## Work instructions
An exact copy of the records below is required, and it must contain no pictures.

Stored records:
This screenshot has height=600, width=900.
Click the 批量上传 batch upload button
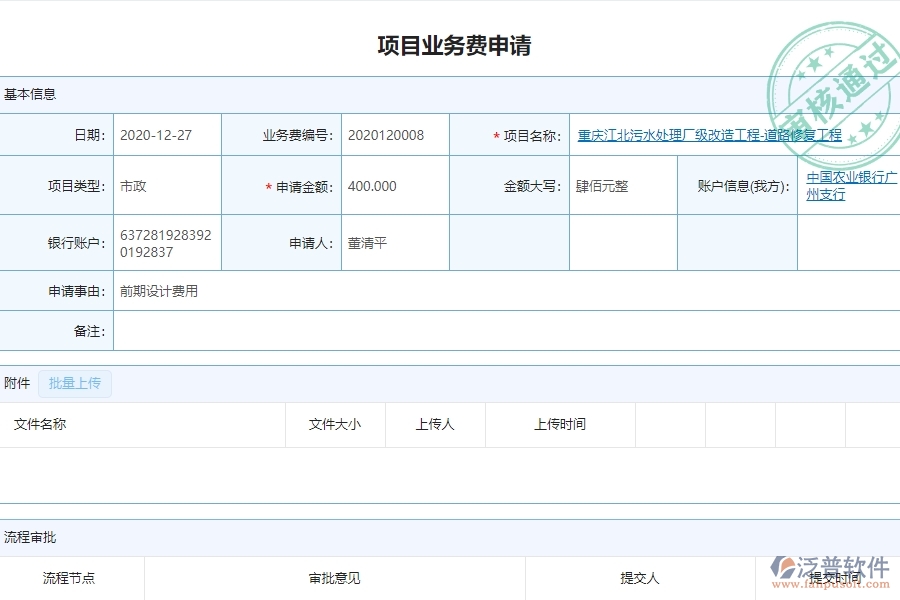tap(75, 383)
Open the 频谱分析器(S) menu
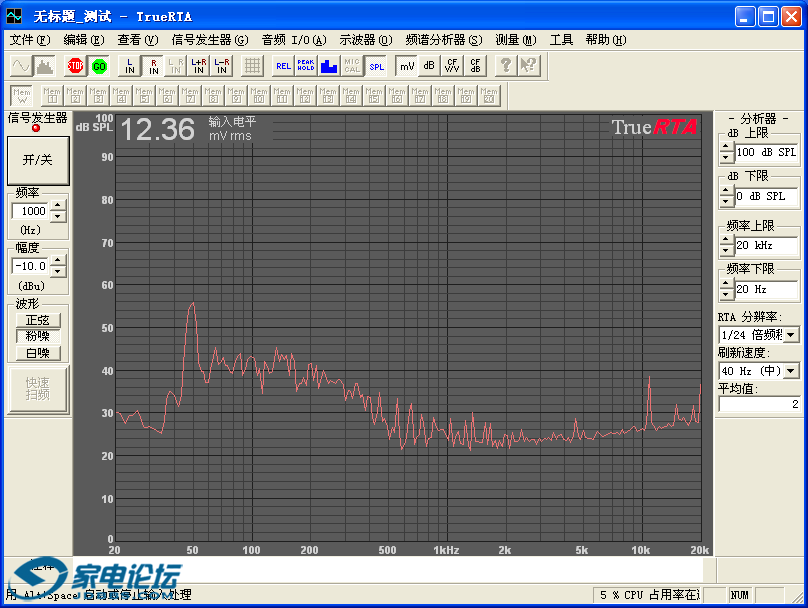The width and height of the screenshot is (808, 608). tap(443, 40)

## Solution to this problem
This screenshot has height=600, width=900.
Click the 批量上传 batch upload button
tap(75, 383)
Open the 频谱分析器(S) menu
The width and height of the screenshot is (808, 608). tap(443, 40)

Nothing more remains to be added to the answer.